### Records provided
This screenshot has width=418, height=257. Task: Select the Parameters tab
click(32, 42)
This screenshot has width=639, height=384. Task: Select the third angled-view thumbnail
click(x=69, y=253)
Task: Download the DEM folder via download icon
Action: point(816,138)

---

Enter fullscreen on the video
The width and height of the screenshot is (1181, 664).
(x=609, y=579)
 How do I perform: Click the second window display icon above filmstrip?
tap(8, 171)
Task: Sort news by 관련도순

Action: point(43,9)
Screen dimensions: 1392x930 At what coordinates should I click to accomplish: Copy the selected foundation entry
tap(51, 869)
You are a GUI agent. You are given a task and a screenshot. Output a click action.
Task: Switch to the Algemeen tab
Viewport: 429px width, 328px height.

### What the exercise asks
In the listing above, find the line with "You are a GUI" and the line with "Viewport: 429px width, 328px height.", then reproduce both and every line between them exactly.

### Reply to the task
You are a GUI agent. You are given a task and a screenshot. Output a click action.
Task: Switch to the Algemeen tab
Viewport: 429px width, 328px height.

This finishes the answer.